Page:

- - - - - - -

Let's Make Robots!

Just some random thoughts

It's 5am and I'm still working on a project, not a robot or even bot related project *sigh*.  We all do what we have to do in order to clothe, feed and shelter ourselves and those we love if we they live with us.  This got me thinking of my bot Leo, and a few objectives I have for him such a new body for himas being able to 'feed' himself, and making a bot 'home' for him.

He definitely needs a new body, you could call it his clothes as much as turtle has a shell and a dog has fur. One of the things that contributed to the massive failure he had was too much in a small, small space. I'd like it to be around 8" by 10" by 5", that way his motors are contained, his drive board and his brains aren't hanging out and all his sensors except those on his head don't have wires hanging out to hung up on things.  Still going to use wood, 3/8" poplar to make his body out of, it's strong, light and non-conductive. I'd thought about getting rid of the bumpers and going off of the accelerometer readings and whether or not his tracks where both moving, but getting rid of sensors that are useful is always a bad idea. His bumpers should be the last sensors to be triggered when he's done or so I thought. I thought of a routine where having front bumper sensors would be good, a push routine for pushing things around or out of his way.  Besides mounting boards, sensors, battery holders and actuators we should all consider painting our robots or putting a skin on them if they can't be painted. It gives them personality, shows their maker's sense of style, and makes them not just another Mr. Basic, Mr. General, or another Tamiya tracked set.   Plus, it adds a bit of mystery to the bot, like how does it do that and what kind of batteries is it using.

- - - - - - -

Raw data:
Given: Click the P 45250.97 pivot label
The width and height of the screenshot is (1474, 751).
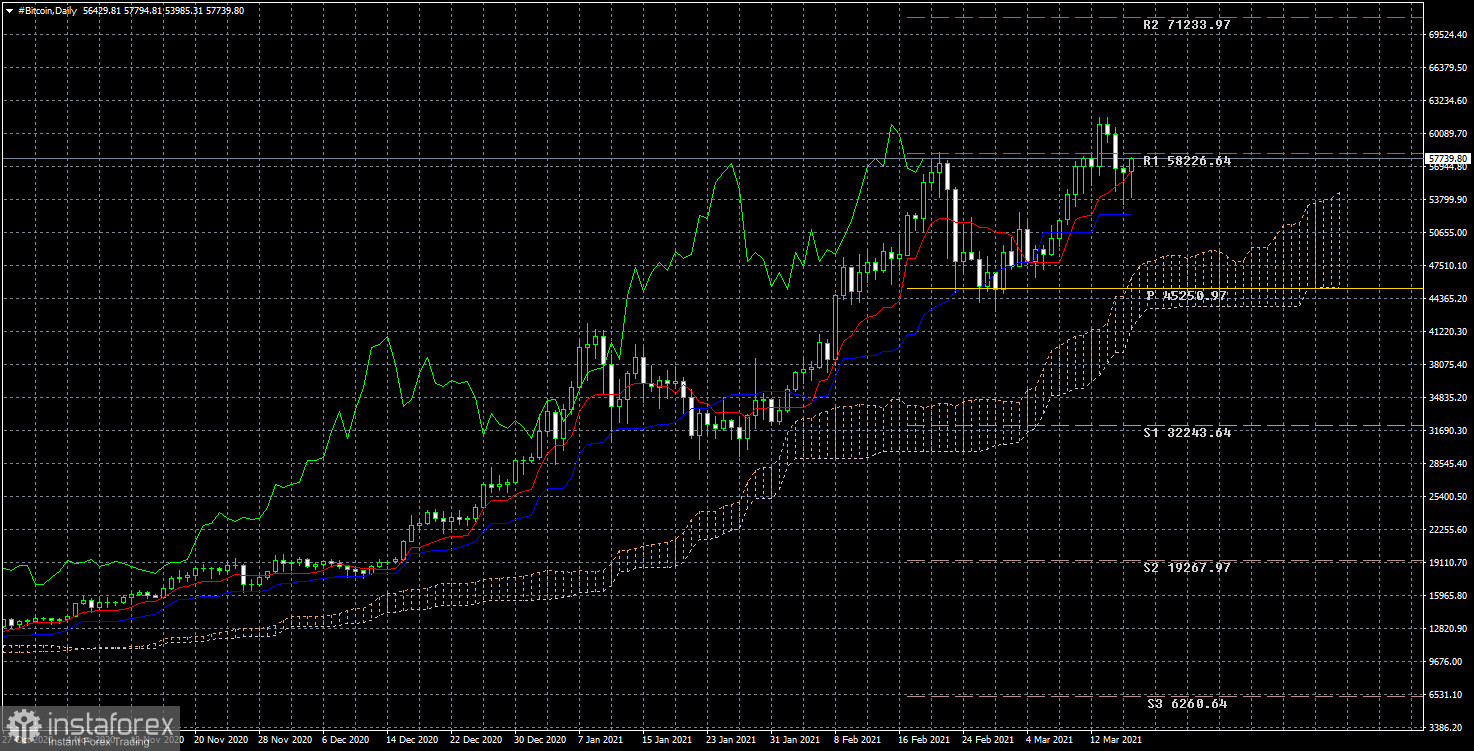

- - - - - - -

Stated task 1: Transcribe the part of the robot post that opens with the words containing "Let's Make Robots!" and closes with "bot 'home' for him.".
Stated task 2: What qualities does the robot post give for the 3/8" poplar chosen for Leo's new body?
Work only from the robot post, not from the listing.

Solution 1:
Let's Make Robots!

Just some random thoughts

It's 5am and I'm still working on a project, not a robot or even bot related project *sigh*.  We all do what we have to do in order to clothe, feed and shelter ourselves and those we love if we they live with us.  This got me thinking of my bot Leo, and a few objectives I have for him such a new body for himas being able to 'feed' himself, and making a bot 'home' for him.

Solution 2: Strong, light, and non-conductive.